Tacon is especially optimistic about Armbrust, a combo guard who is as effective distributing the ball as he is attacking the bucket.
“Wes was in the rotation (last season), but he didn’t get major minutes. This is an opportunity for him to get confidence,” Tacon said.
Moanalua shot 50 percent from the field (23-for-46), but was hindered by turnovers. Kamehameha was only 35 percent from the field, but had a big edge at the foul line and committed nine fewer turnovers (15) than Na Menehune.
Kamehameha finished with a slight advantage on the boards (26-24).
The Warriors were 3-for-20 from 3-point range, but came up with 15 steals.
Tacon plans to continue platooning and keeping his lineup fresh.
“I’ll play my 10 and mix it when we have to. I have nine seniors who have played with me for three years. We can’t outshoot (Kamehameha), but we can meet them in the hustle part,” he said.
Kamehameha’s mix of defenses — so early in the season — is a gift for Nakanishi.

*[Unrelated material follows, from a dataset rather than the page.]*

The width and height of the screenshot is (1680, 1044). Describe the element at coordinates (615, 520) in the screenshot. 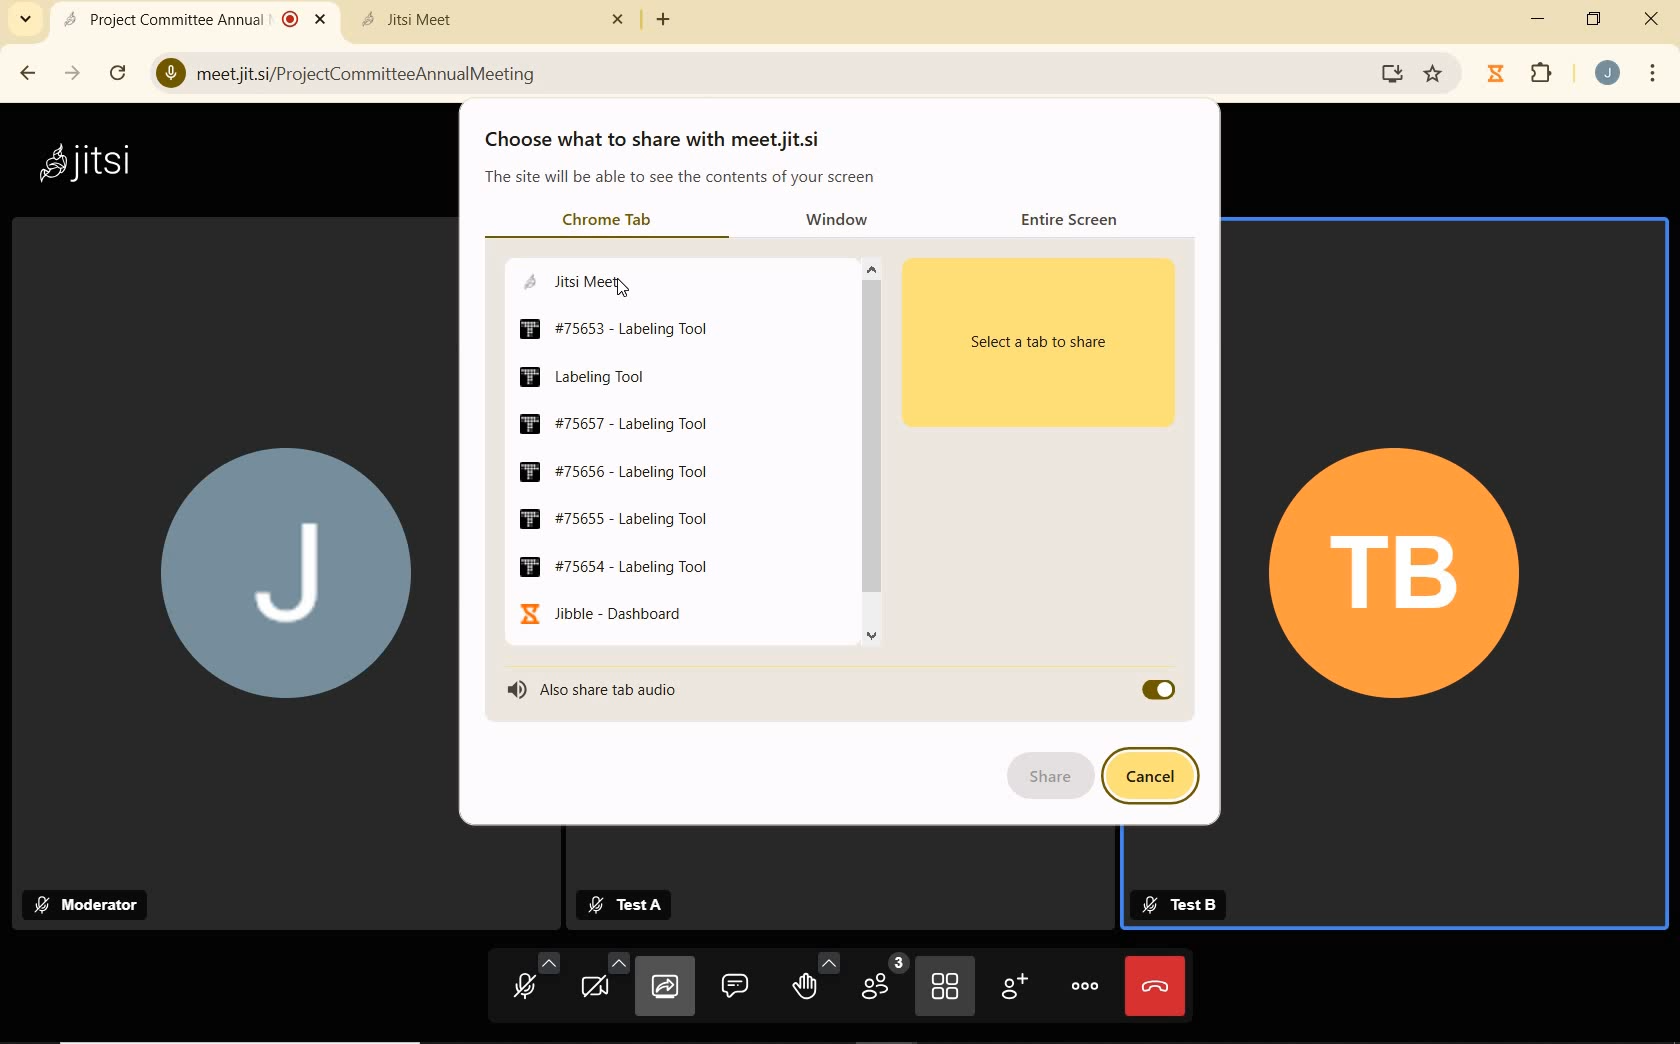

I see `#75655 - Labeling Tool` at that location.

He’s looking for effective combinations, but it still comes back to defense.
“Nothing’s predetermined. The hustle’s there. We’ve been working for a week, just like they were, but they’re giving me effort every day,” he said. “It’s an exciting thing. Preseason, we’re still establishing roles on our team. That’s the main thing for me as a coach, finding your substitution patterns and they’re telling me what they can give me through their performance. Who’s going to be filling in and giving breathers, their roles in our defensive scheme.”
Moanalua will play Punahou on Tuesday.
All in all, both coaches were low-key, but excited about what they saw.
“Moanalua is scrappy, they run the court well, push the ball well. They had double-digit layups on us. They’ll be a state tournament team,” Nakanishi predicted.
Some teams that don’t have depth in the front court resist the opportunity to trap defensively. Kamehameha showed a willingness to challenge at midcourt and in the backcourt.
“That’s why we do ball-pressure drills daily. We’ve got to play bigger than we are. We’re a small team for sure,” said Nakanishi, who guided the Warriors to the state title two seasons ago. “If we sit back, we get the ball pounded in on us versus attacking guards, if we get some traps, get some deflections. It’s tough trying to trap with small players, though.”
Kamehameha has the Jim Alegre Classic in the coming week, the annual tourney at Radford High School.
“It’s a pretty high-risk defense we play (to) set the tone, set the tempo. I expect us to be scrappy and get after it,” Nakanishi said.
At Kekuhaupi‘o Gym
Moanalua 16 14 14 10 — 54
Kamehameha 12 25 10 18 — 65
Moanalua: Bronson Kepa 2, Aaron Davis 0, Keven Amaral 4, Dexter Williams 12, Wesley Armbrust 12, Brandon Guerreo 2, Kreig Kepa 0, Alex Hutson 0, Jayar Edwin 0, Dominique Jones 4, Carl Ko 8, Dillon Turk 6, Clinton Winham 0, Shane Ratledge 0, Richard Villasenor 4.
Kamehameha: Dyrbe Enos 16, Frank Ho 3, Micah Christenson 22, Brandon Orpillia 3, Davis Achong 8, Makoa Camanse-Stevens 1, Trent Park 0, J.T. Campbell 4, Charlton Tang 8, Gavin Lagrange 0, Shane Yoshida 0.
3-point goals: Moanalua 1 (Armbrust), Kamehameha 3 (Enos 2, Ho).